— Action item —
Lines containing the word "folder" are the ones to copy from the records below.

(Entries provided Opens)

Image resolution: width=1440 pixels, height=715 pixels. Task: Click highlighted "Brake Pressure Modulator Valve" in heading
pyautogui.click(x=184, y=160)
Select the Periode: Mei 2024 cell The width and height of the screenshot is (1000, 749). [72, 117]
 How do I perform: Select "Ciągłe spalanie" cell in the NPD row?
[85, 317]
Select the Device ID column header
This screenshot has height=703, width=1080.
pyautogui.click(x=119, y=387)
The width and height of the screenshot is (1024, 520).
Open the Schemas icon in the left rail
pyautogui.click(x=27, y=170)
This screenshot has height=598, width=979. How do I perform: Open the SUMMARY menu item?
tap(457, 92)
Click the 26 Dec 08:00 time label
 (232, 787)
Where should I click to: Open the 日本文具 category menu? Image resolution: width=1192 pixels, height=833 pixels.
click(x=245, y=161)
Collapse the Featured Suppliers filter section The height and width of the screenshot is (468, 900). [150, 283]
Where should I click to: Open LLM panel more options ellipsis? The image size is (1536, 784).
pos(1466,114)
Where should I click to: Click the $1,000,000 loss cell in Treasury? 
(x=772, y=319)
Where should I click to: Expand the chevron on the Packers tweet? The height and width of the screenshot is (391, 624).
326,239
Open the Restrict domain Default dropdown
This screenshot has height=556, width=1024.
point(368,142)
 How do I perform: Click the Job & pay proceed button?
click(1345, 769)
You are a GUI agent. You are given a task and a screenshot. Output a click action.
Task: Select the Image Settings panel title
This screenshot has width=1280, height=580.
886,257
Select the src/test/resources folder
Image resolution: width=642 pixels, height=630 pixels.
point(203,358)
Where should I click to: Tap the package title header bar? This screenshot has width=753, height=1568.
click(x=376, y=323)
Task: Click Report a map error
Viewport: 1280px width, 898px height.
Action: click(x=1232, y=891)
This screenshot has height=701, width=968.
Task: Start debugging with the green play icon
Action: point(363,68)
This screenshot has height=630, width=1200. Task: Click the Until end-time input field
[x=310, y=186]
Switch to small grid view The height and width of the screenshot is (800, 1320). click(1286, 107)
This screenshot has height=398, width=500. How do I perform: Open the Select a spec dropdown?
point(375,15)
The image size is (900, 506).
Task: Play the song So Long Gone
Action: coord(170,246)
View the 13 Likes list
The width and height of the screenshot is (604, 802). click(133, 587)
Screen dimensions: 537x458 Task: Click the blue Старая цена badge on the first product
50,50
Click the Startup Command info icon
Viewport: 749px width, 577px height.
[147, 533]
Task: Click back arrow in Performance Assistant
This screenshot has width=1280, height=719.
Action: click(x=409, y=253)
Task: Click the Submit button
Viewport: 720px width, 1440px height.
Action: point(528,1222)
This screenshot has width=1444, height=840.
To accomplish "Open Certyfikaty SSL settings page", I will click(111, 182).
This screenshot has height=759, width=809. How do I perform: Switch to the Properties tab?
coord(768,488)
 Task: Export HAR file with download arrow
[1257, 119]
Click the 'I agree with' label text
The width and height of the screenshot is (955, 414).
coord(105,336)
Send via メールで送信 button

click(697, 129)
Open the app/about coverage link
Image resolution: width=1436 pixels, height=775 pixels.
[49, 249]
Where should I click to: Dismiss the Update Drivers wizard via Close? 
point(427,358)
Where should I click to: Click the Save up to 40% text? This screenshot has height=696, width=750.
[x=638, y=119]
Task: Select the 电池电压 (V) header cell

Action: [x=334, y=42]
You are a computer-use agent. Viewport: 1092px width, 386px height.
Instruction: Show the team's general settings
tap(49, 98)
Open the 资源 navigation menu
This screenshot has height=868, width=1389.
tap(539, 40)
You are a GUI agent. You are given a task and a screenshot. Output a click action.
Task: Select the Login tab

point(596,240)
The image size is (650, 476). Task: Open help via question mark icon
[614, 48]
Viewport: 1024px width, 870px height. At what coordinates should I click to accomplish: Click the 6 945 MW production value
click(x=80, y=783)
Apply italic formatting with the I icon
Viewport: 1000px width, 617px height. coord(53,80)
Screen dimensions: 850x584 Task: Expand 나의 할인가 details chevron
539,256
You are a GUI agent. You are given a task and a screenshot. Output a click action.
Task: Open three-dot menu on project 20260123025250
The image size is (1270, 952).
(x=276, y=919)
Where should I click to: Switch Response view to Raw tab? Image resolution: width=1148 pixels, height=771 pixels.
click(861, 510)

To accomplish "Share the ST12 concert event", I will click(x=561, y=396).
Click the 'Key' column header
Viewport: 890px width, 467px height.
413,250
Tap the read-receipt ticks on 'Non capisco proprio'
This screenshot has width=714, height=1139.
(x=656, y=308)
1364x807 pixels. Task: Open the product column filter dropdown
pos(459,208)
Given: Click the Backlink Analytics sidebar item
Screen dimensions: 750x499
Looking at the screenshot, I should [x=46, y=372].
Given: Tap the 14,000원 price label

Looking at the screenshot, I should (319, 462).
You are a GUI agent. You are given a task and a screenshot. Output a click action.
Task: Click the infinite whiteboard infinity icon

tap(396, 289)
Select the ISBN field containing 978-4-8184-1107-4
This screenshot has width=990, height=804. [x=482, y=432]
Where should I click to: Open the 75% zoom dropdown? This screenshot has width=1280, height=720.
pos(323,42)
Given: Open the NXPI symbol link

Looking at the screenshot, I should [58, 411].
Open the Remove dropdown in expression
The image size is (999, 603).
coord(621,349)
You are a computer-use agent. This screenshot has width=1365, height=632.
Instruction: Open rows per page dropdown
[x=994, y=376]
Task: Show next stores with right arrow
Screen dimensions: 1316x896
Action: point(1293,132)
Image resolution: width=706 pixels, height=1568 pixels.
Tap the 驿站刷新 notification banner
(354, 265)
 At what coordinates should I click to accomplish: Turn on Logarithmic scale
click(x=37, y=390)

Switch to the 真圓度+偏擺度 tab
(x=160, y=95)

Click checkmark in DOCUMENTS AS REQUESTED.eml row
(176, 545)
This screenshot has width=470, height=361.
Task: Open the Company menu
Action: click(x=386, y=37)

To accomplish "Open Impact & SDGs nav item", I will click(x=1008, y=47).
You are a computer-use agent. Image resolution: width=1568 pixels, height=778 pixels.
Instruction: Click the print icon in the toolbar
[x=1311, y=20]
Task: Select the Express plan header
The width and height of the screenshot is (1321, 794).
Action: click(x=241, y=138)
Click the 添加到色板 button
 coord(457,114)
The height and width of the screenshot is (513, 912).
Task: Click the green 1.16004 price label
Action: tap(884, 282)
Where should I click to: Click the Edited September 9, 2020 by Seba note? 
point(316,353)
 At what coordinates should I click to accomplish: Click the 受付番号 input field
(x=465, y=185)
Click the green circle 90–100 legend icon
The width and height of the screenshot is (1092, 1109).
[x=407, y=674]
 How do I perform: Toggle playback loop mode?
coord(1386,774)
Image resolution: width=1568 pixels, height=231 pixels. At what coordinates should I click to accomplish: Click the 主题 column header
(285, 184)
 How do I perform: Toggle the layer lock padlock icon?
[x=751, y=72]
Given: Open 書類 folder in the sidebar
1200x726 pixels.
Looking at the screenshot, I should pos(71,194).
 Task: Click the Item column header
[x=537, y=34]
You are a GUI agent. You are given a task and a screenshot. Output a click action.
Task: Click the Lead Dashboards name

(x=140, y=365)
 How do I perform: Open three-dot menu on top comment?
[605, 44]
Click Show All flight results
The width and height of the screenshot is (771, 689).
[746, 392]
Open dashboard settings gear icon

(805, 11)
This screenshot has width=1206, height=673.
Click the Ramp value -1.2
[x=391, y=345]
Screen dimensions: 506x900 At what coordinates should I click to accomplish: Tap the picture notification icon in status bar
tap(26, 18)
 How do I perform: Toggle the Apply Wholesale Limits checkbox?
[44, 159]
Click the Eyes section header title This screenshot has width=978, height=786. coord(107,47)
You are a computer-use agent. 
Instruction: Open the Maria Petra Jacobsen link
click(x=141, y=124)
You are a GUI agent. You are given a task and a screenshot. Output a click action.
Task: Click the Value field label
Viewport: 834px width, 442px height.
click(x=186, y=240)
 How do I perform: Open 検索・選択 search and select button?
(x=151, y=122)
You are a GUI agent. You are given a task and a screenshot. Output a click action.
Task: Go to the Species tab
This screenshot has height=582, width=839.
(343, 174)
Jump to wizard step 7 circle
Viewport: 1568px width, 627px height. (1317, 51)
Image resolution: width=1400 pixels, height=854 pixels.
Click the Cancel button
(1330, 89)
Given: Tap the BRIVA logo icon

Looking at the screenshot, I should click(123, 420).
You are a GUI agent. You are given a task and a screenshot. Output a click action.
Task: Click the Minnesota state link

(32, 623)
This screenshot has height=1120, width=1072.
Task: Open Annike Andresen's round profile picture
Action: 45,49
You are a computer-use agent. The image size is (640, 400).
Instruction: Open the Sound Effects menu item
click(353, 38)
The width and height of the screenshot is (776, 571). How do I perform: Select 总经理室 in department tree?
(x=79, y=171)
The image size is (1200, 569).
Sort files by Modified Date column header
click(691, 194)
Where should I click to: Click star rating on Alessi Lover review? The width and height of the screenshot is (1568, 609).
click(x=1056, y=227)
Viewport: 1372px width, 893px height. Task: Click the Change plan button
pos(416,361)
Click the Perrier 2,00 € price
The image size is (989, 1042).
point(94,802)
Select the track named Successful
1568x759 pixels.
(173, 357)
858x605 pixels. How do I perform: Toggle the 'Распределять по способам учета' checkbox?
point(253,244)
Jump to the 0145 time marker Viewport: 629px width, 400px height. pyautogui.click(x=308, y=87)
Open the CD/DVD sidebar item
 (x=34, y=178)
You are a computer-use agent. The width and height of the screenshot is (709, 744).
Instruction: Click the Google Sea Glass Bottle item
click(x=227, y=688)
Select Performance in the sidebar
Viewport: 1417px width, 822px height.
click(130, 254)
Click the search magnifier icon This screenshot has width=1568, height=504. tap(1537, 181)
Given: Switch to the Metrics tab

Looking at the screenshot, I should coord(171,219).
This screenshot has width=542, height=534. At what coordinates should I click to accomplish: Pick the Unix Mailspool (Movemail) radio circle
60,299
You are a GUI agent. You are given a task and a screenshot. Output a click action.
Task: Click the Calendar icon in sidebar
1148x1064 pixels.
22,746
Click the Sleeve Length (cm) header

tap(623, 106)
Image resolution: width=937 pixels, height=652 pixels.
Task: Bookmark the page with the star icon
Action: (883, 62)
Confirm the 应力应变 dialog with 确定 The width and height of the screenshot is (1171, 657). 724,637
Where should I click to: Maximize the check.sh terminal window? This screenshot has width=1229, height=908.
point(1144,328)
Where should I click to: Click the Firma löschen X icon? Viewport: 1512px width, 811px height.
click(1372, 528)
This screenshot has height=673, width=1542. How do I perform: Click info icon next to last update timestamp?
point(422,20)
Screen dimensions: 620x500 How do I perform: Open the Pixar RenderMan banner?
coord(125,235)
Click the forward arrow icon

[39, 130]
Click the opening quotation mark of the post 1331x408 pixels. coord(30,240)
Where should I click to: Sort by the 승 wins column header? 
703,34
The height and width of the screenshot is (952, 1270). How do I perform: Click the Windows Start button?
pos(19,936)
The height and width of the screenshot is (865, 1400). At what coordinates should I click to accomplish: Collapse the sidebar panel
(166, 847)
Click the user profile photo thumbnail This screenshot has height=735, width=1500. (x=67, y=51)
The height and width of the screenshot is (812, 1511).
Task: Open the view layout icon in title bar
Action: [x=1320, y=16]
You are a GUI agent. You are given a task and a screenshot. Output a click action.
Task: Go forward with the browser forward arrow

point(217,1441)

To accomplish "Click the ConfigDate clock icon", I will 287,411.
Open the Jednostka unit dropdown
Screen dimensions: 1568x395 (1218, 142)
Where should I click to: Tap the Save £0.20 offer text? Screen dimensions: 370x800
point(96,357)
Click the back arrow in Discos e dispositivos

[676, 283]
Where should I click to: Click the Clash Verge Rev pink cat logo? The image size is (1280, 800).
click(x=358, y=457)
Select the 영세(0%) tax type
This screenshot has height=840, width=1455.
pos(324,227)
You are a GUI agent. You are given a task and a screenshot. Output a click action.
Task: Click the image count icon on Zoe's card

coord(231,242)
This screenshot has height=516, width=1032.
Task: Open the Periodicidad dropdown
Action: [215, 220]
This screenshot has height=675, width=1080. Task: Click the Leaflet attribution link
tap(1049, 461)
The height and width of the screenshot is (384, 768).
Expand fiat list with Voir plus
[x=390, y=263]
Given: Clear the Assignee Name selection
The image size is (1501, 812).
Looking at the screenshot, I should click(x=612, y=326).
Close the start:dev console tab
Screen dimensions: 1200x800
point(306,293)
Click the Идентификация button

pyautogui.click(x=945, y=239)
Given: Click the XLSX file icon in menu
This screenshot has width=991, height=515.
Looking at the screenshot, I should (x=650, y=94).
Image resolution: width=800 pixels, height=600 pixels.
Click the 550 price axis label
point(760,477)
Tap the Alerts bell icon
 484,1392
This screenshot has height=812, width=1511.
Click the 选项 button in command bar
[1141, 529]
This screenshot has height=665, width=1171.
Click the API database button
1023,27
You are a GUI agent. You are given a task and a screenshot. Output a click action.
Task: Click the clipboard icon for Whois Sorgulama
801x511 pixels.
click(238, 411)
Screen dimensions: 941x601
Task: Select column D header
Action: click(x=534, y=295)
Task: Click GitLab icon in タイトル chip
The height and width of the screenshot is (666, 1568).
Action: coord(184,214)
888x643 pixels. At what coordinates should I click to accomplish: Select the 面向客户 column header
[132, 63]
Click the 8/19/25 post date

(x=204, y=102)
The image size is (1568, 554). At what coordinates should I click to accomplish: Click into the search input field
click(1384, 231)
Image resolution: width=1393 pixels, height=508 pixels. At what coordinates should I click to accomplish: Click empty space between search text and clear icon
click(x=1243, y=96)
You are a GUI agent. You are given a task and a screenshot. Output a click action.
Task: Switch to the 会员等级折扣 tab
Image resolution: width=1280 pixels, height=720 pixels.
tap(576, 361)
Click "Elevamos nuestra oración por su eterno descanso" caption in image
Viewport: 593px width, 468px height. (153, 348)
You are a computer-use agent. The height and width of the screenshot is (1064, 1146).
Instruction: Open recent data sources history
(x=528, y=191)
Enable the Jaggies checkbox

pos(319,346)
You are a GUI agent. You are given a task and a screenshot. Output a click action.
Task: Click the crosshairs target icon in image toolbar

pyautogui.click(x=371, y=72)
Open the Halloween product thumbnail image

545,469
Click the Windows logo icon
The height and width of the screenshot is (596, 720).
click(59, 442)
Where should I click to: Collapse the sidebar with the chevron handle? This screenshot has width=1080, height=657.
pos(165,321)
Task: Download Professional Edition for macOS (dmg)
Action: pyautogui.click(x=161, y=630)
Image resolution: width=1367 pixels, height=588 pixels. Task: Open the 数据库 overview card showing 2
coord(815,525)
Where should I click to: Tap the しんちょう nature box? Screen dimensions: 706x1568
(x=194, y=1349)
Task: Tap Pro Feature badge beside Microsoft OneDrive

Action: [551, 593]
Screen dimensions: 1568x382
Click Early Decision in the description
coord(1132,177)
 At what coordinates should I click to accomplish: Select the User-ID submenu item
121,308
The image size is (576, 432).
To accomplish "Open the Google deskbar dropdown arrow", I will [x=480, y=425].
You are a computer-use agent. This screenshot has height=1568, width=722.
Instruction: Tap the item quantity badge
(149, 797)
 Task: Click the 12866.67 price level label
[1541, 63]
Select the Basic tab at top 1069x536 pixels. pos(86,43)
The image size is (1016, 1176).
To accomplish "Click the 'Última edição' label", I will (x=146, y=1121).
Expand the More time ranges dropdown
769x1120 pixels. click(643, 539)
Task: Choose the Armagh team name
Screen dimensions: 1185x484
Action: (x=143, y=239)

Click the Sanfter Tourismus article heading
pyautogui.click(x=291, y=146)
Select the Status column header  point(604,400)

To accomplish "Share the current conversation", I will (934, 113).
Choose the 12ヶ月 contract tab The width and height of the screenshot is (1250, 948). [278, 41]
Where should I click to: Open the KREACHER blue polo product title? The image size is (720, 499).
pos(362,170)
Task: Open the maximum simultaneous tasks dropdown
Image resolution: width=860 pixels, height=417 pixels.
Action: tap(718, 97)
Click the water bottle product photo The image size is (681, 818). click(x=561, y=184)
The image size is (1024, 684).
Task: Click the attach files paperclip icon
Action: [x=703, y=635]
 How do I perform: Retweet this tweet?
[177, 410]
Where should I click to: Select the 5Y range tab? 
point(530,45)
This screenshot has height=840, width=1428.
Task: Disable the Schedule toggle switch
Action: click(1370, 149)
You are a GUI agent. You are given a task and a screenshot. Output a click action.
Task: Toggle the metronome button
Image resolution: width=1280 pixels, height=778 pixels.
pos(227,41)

(Entries provided Closes)

— Written answer —
Select the src/test/resources folder
Given: Open 書類 folder in the sidebar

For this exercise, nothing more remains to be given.